Winter Reading Program 2022

Once Upon a Time in Mars

The Utah Library for the Blind and Disabled is once again planning a winter reading program. The 2022 theme is the planet Mars.

We’ll send a cartridge out in January containing the five books selected for our reading pleasure. Return the cartridge when you have read as many of the books as you want to read. All participants will receive a memento of the year’s reading after the cartridge is received back in the Library.

To sign up to receive the books, contact Paula Stuart. In the SLC area: 801-715-6789; in Utah 800-662-5540; outside of Utah 800-453-4293.

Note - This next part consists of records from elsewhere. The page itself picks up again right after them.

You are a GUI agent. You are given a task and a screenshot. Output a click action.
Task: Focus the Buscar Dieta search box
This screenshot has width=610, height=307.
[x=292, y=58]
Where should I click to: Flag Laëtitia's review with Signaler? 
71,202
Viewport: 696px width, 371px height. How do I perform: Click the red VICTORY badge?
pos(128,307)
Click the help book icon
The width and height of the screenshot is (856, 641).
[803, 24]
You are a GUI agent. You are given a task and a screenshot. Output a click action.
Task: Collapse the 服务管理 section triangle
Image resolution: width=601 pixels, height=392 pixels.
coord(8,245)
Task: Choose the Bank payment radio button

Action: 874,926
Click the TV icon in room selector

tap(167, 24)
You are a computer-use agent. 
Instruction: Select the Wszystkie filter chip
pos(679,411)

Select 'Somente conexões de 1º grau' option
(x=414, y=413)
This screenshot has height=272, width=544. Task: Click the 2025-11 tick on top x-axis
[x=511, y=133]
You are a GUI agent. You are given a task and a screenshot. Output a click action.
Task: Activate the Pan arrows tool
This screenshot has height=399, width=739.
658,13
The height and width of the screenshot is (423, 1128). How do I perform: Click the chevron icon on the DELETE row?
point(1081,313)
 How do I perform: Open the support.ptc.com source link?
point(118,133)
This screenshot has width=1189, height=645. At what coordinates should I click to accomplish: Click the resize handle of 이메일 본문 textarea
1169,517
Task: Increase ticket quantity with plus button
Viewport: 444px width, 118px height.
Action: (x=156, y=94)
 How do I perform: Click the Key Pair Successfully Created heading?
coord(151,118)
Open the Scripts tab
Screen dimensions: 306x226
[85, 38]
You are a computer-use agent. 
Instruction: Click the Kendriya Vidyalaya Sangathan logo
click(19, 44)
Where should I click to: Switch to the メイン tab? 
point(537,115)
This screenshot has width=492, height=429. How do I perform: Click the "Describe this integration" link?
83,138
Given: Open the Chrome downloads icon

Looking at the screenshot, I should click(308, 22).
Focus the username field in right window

People have always been fascinated with Mars. We’ve made up stories about Martians visiting Earth, and about Earthlings visiting Mars. We’ve studied the planet through telescopes and using unmanned probes. We’re seriously planning for future expeditions to our closest galactic neighbor. And through it all, we’ve written book after book about the Mars, the Red Planet.

DB026787, BR010324

The Martian Chronicles by Ray Bradbury

Covering the years 1999 to 2026 A.D., the story tells of the successive visits by Earth people to an unfriendly Mars. A classic novel by a great writer!

DB036318

Red Mars by Kim Stanley Robinson

Although the science is a bit out of date now, Robinson’s beloved Mars trilogy brought the gritty details about Mars settlement and terraforming to a wide audience and inspired researchers working on NASA’s Mars missions today. Followed by Green Mars DB042050 and Blue Mars DB043603.

DB100170

The Sirens of Mars: Searching for Life on Another World by Sarah Stewart Johnson

As inviting a history of humanity’s fascination with Mars as you’ll find, written by a planetary scientist who has never lived in a world without some form of Earth presence on Mars.

DB071911

Packing for Mars: The Curious Science of Life in the Void by Mary Roach

One of our best popular science writers delves seriously into the physiological and psychological effects of spaceflight and how astronauts, doctors and engineers prepare to meet such challenges.

DB087459, BR021860

How We’ll Live on Mars by Stephen L. Petranek

Describes the key technologies needed to reach, survive and thrive on the planet and how that process might play out.

Supplemental Reading:

DB099504

Once Upon a Time I Lived on Mars: Space, Exploration, and Life on Earth by Kate Greene

Greene participated in a mock Mars mission in 2013. She and five others lived in a dome on a rocky, barren patch atop Mauna Loa volcano for four months with no fresh food, no fresh air (all excursions were conducted in clunky “spacesuits”) and no instantaneous contact with the outside world.

DB060732

Roving Mars: Spirit, Opportunity, and the Exploration of the Red Planet by Steven W. Squyres

NASA’s 2004 mission to Mars.

The first half details the engineering travails of getting to Mars, the second half focuses on the first year that he and other scientists, along with a dedicated crew of rover drivers, operated the spacecraft on the surface, learning to live on sleep-disrupting “Martian time” where the day is 39 minutes longer than it is on Earth.

DB095523

Curiosity: The Story of a Mars Rover by Markus Motum

A children’s book that abundantly details the interplanetary mission roaming and studying the surface of Mars. For grades 2-4.

DB078389, BR021144

The Martian by Andy Weir

A truly great science fiction book that’s heavy on the science. An astronaut must figure out how to survive after being marooned on Mars. Strong language.

(Also in Spanish DB090691 El Marciano)

DB074151, LP012989

A Princess of Mars by Edgar Rice Burroughs

In the first of the Barsoom novels, Civil War veteran John Carter travels to Mars, rescues Martian princess Dejah Thoris, and becomes involved in the planet’s politics of survival. Never thought to be even remotely realistic about the planet, it’s an inventive adventure that inspired later writers.